Long-Bailey shared a tweet praising an interview with actor Maxine Peake, where Peake shared the conspiracy theory connecting the choking death of George Floyd to alleged training of US police by Israeli law enforcement. Israel has issued emphatic denials, as have police officers involved in exchange programs with Israel, and these denials have been confirmed by Amnesty International.
“Allegations that US police were taught tactics of ‘neck kneeling’ by Israeli secret services is not something we’ve ever reported and the article in question has rightly been amended to acknowledge that,” an Amnesty spokesperson told The Guardian.
This is important because biased Amnesty International articles and reports attacking US-Israeli police cooperation have long been cited as a key source by those making conspiratorial allegations that Israel is somehow responsible for US police brutality.
(For more information on how anti-Israel activists are attempting to hijack the anger at Floyd’s murder into baseless attacks on Israel and Jews, see AIJAC’s Ahron Shapiro piece in the upcoming July edition of the Australia-Israel Review.)
Long-Bailey, affectionately referred to as RLB by her supporters, was effectively the spiritual successor to Corbyn and had the backing of Corbyn’s left-wing factional group Momentum in the leadership contest against Starmer. She ultimately placed second.
Praise for Starmer – as well as antisemitic brickbats
Starmer positioned himself as the unity candidate, bringing together the party’s left and right to build consensus on a way forward after UK Labour’s landslide defeat in the general election against Boris Johnson.
Starmer’s quick action in the Long-Bailey case won him praise from the Board of Deputies of British Jews. The move was also strongly supported by many Labour MPs and the British Jewish Labour Movement, which welcomed the decision.
At the same time, Starmer was the subject of a vicious attack on social media by elements on the British left accusing him of being in the pay of Zionists and Jews.
In an interview in The Guardian prior to his election as Labour leader, Starmer was asked if he would be willing to take decisions unpopular with the party membership.
“Of course there have got to be difficult decisions,” he said. “I’m not going to shy away from those difficult decisions, and we’ll confront each of them as they arise”.
In contrast to Corbyn – who repeatedly refused to engage with the Jewish community on stamping out antisemitism in the British Labour Party – Starmer signed up to the Board of Deputy of British Jews’ 10 pledges to tackle antisemitism in January.
“The handling of antisemitism [in Labour] has been completely unacceptable.
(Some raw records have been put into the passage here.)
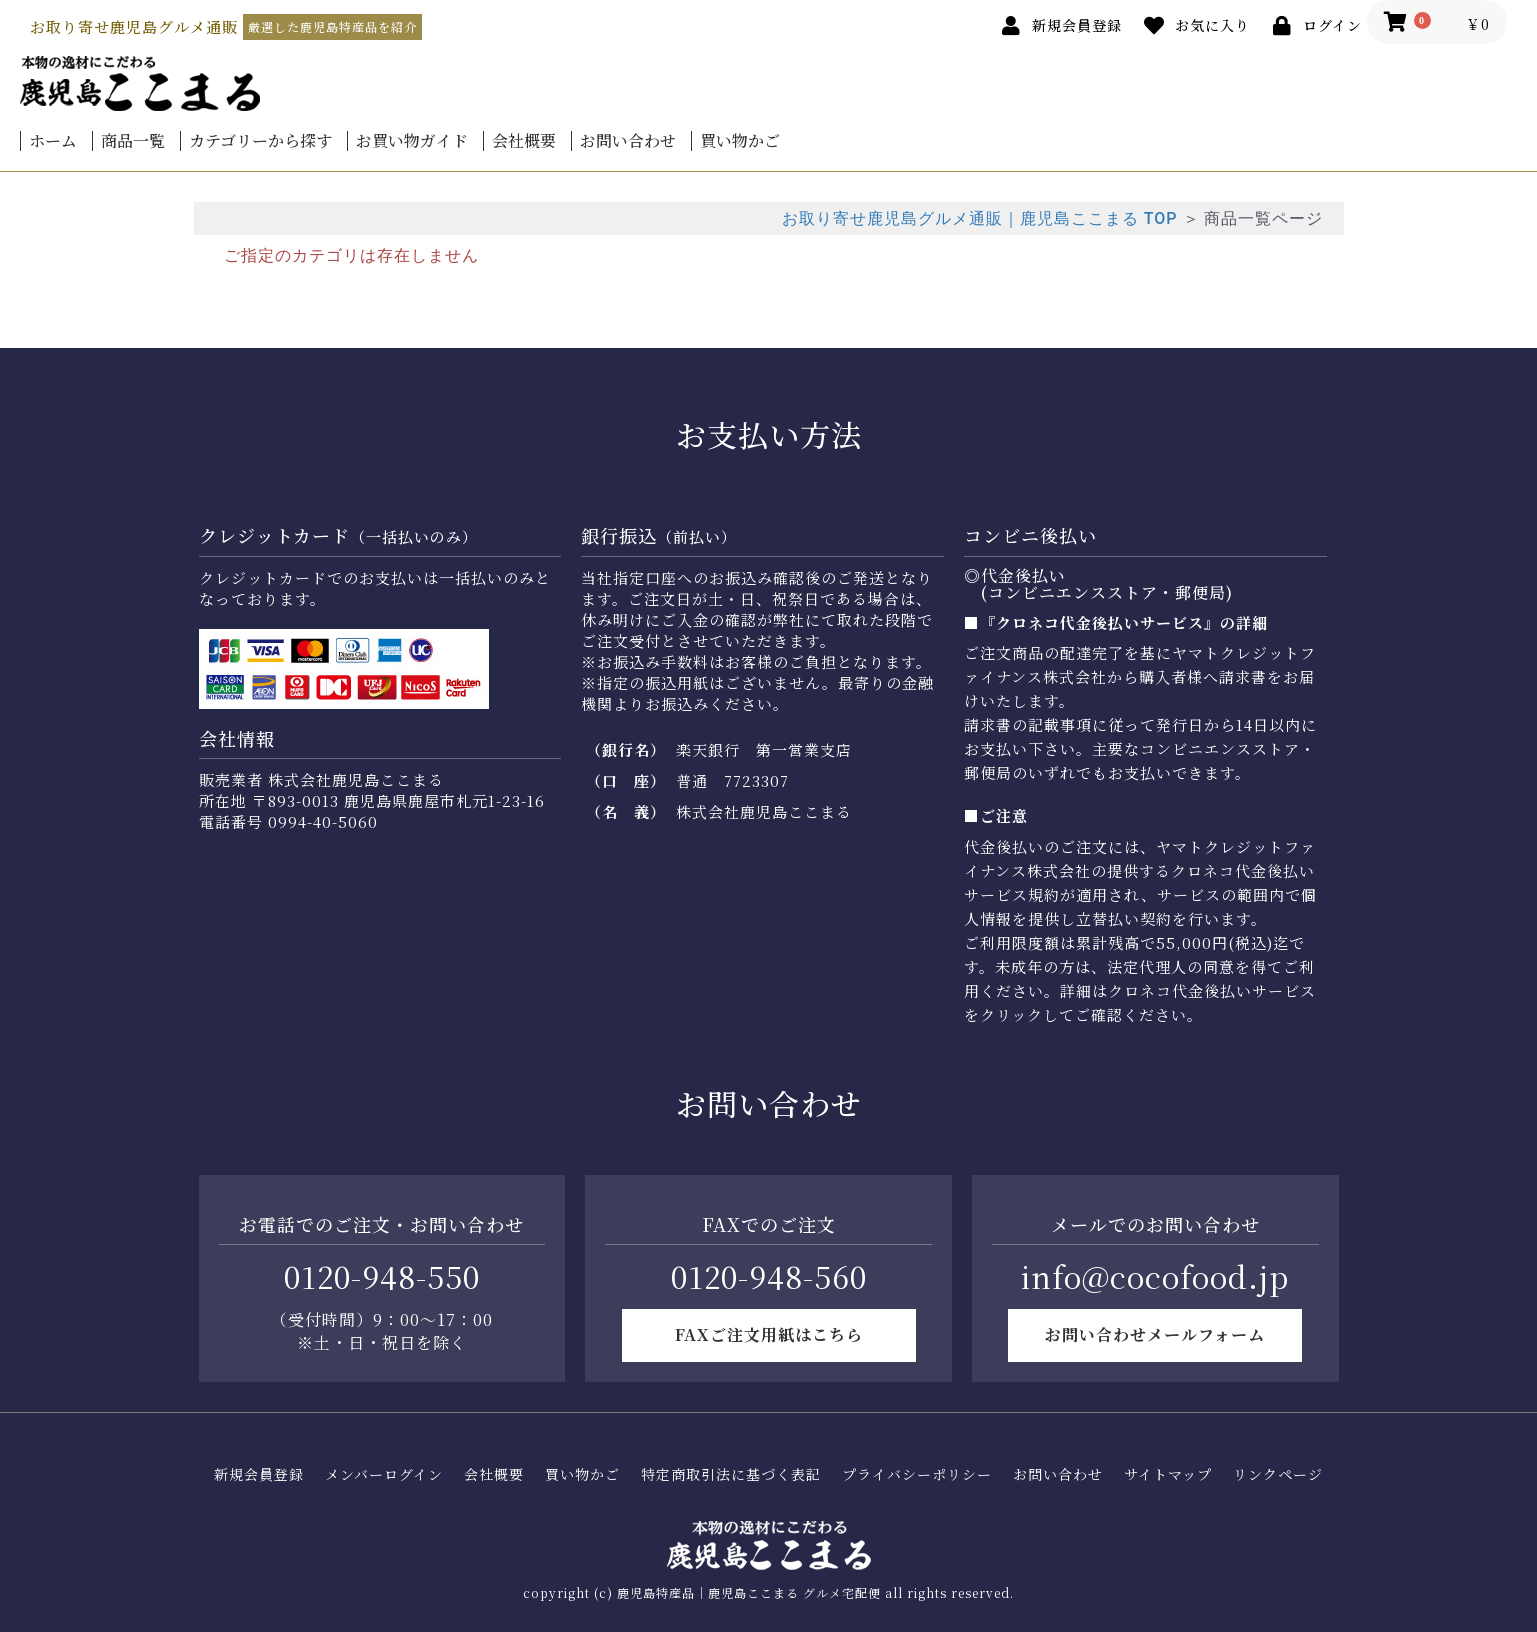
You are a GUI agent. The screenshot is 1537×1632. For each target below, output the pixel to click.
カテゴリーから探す (260, 141)
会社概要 (524, 141)
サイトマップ (1168, 1474)
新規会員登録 (259, 1474)
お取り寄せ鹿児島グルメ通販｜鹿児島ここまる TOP (980, 218)
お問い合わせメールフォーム (1155, 1334)
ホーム (53, 141)
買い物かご (740, 141)
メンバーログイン (384, 1474)
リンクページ (1278, 1474)
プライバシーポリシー (917, 1474)
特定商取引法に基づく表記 (731, 1474)
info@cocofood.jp (1155, 1276)
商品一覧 (133, 141)
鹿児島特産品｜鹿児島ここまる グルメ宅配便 (749, 1592)
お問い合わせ (628, 141)
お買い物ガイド (412, 141)
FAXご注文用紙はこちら (769, 1334)
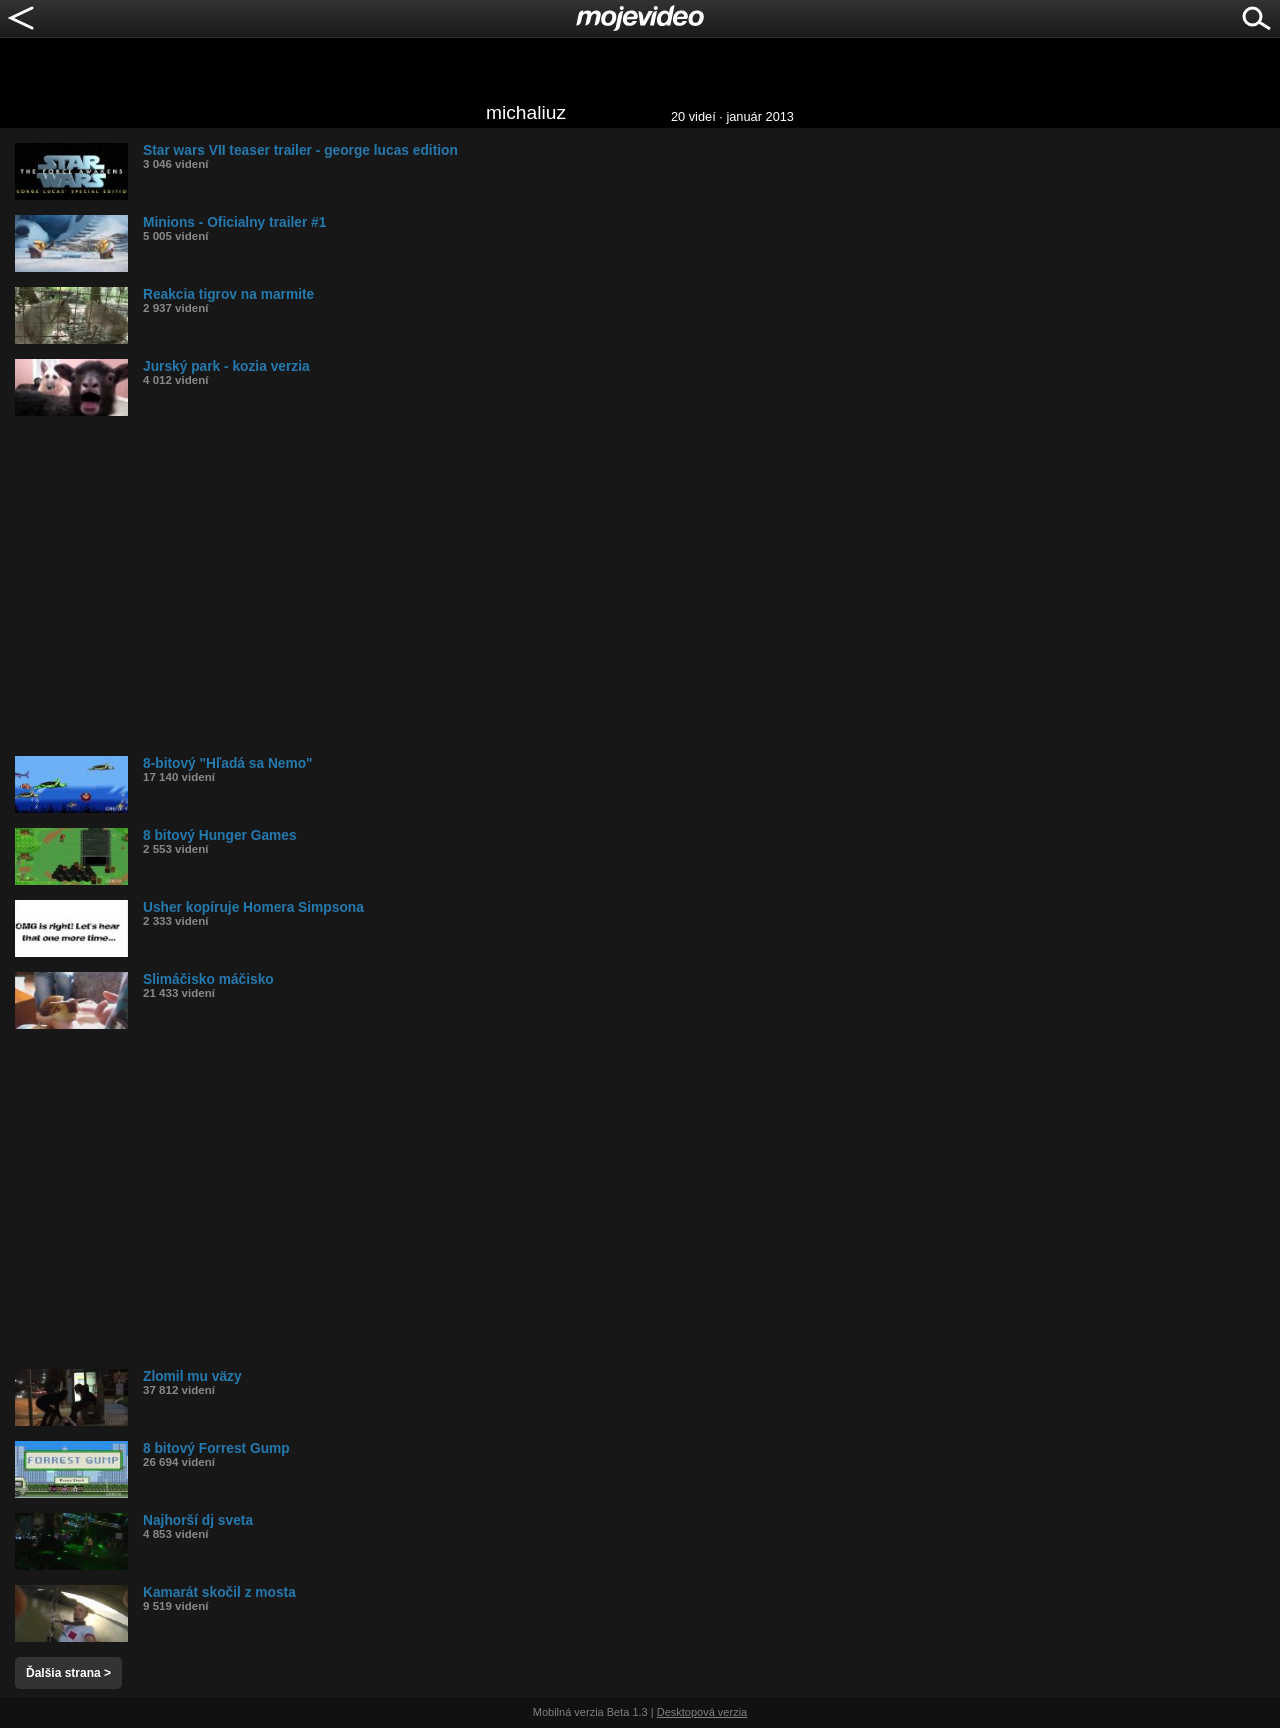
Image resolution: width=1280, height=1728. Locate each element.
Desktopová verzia (702, 1712)
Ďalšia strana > (68, 1673)
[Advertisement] (615, 586)
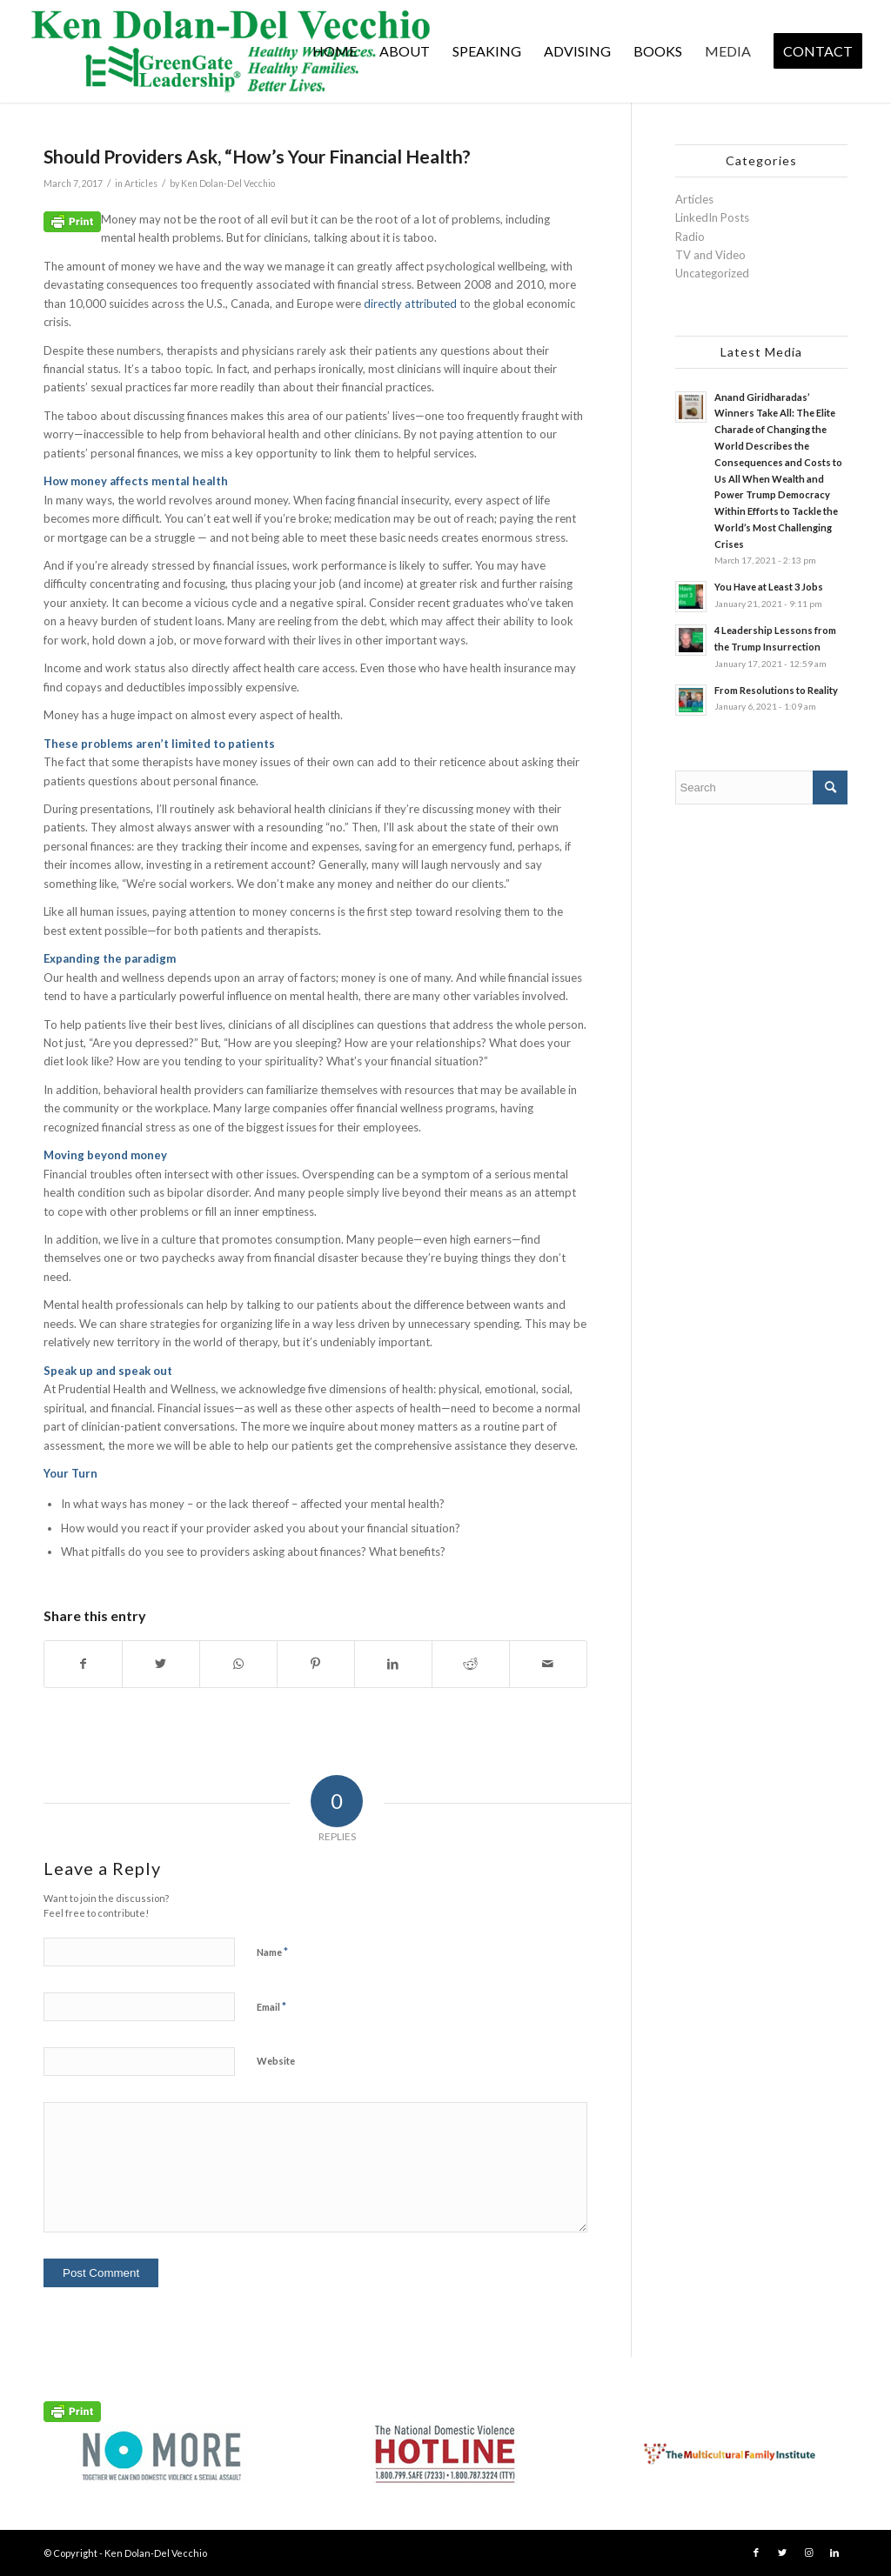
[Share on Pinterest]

It has caused deep distress for the Jewish community, which we must all accept responsibility for and apologise,” Starmer said at the time.
Since his election as party leader, Starmer and his deputy leader Angela Rayner, have spent many meetings and Zoom calls listening to the concerns of mainstream British Jewry, and promising to implement reforms. His timely sacking of Long-Bailey, without hesitation or equivocation, will likely go a long way toward testifying to the genuineness of his commitment on those front.